On Monday, the General Assembly finished its high-level debate in New York. For over a week, heads of state have taken the floor at the UN to present their views on the state of the world.

Reaching Critical Will followed the debate and extracted all references to arms control, disarmament, multilateralism, nuclear energy, security, proliferation, the arms trade, and nuclear and conventional weapons. These extracts are posted on our Disarmament Index web page. Don’t forget to also check out Peacewomen’s index that list all references to gender and women.

Some of the statements have been more controversial than others. I’m sure you already heard that the Israeli prime minister Mr. Nethanyahu brought his own props to illustrate red lines for Iran’s enrichment of uranium.

The chart is quite confusing and many wondered what he actually meant. Mr. Netanyahu argues that the chart is supposed to show that the red line for the international community should be drawn when Iran is nine-tenths the way along the road to a bomb.

So the 90 % line on his bomb does not refer to 90%-enriched uranium, but to a 90% level of the technical capacity to produce nuclear weapons. He argued that Iran is already at the 70% point (of the capability, not that it has produced 70%-enriched uranium) and that it will reach 90% by next summer.

However, he did not mention that the enriched uranium is under safeguard inspections of the IAEA and allowed under the Nuclear Non-Proliferation Treaty. Of course he conveniently also forgot to mention his own country’s nuclear weapons arsenal.

While being ridiculed and joked about, Netanyahu’s bomb chart worked as a successful strategy of distracting attention from the speaker just before him, Palestinian President, Mr. Mahmoud Abbas. Did you read any reports on Abbas comments on the “ethnic cleanings” in the occupied Palestinian territories? I sure didn’t, all I saw was jokes about Netanyahu’s cartoon and worries about Iran. The strong focus on Iran’s nuclear programme also draws all attention away from the failure of nuclear weapon possessing states to comply with the obligation to disarm and eliminate nuclear weapons.

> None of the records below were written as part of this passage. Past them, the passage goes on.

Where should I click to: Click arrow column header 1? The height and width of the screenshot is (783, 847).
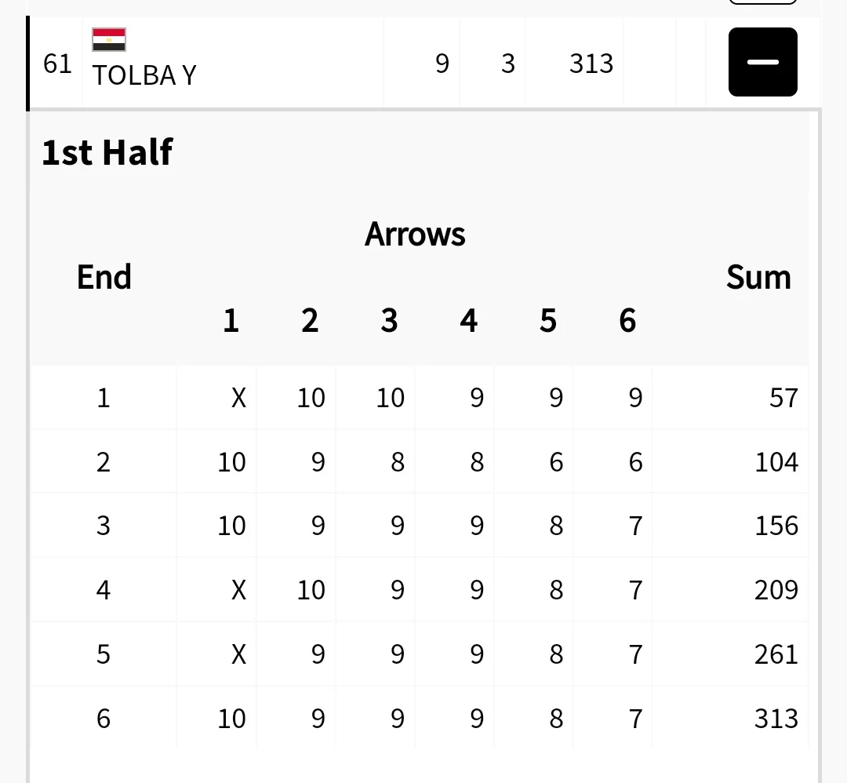(x=231, y=320)
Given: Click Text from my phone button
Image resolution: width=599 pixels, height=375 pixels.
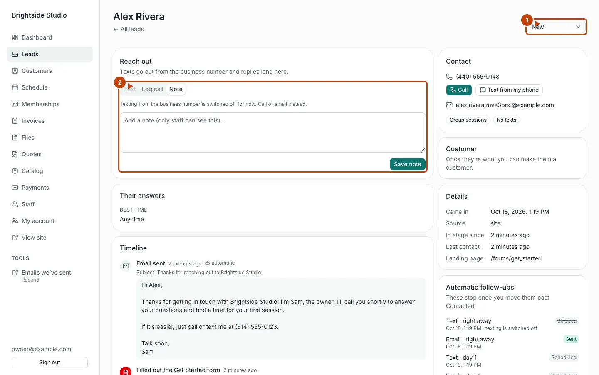Looking at the screenshot, I should [x=509, y=90].
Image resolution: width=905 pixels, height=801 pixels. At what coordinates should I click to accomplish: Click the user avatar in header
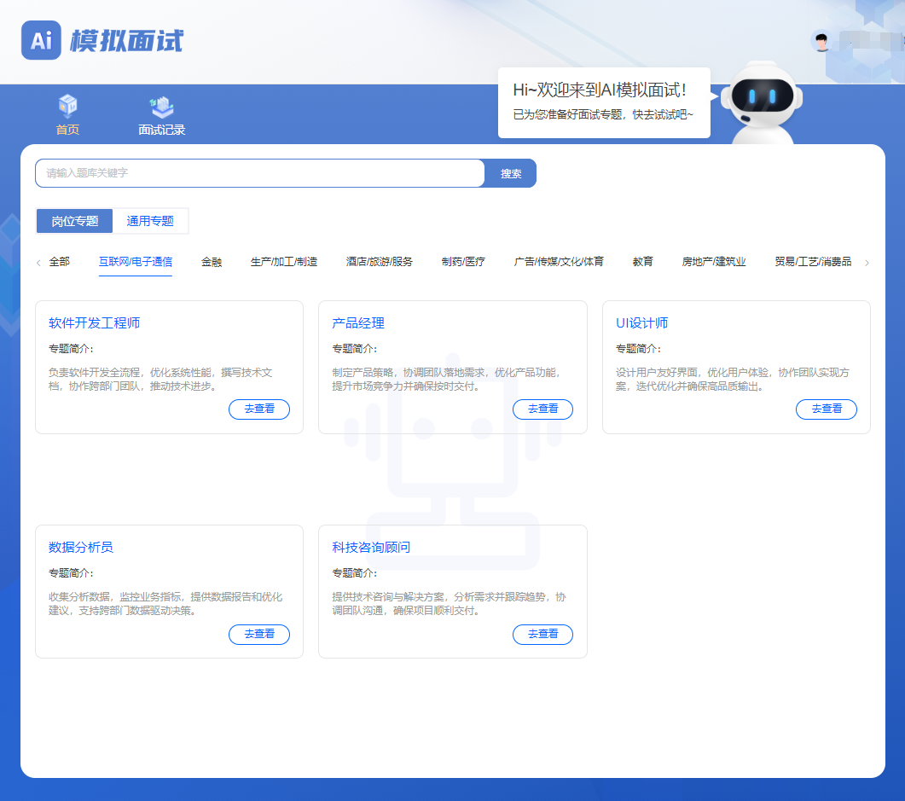821,41
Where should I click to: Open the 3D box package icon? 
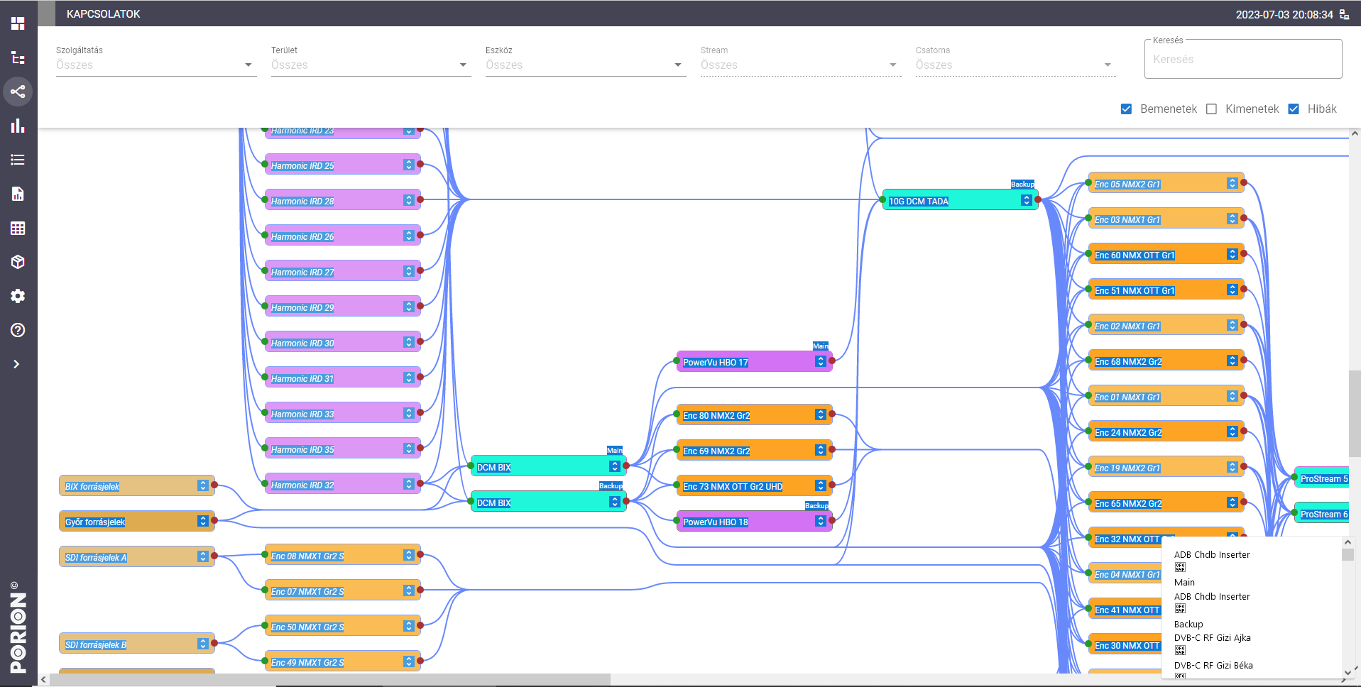(18, 262)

It is important to never forget that France, Israel, the United Kingdom, and the United States, the four most vocal supporters of sanctions and potential military action against Iran, all possess nuclear weapons themselves. Effective non-proliferation strategies can never be successful when these countries continue to argue that nuclear weapons are essential for their own security (at the expense of the security of the rest of us). Here at WILPF, we are more convinced than ever that solving any proliferation concerns must be done while simultaneously pursuing nuclear disarmament.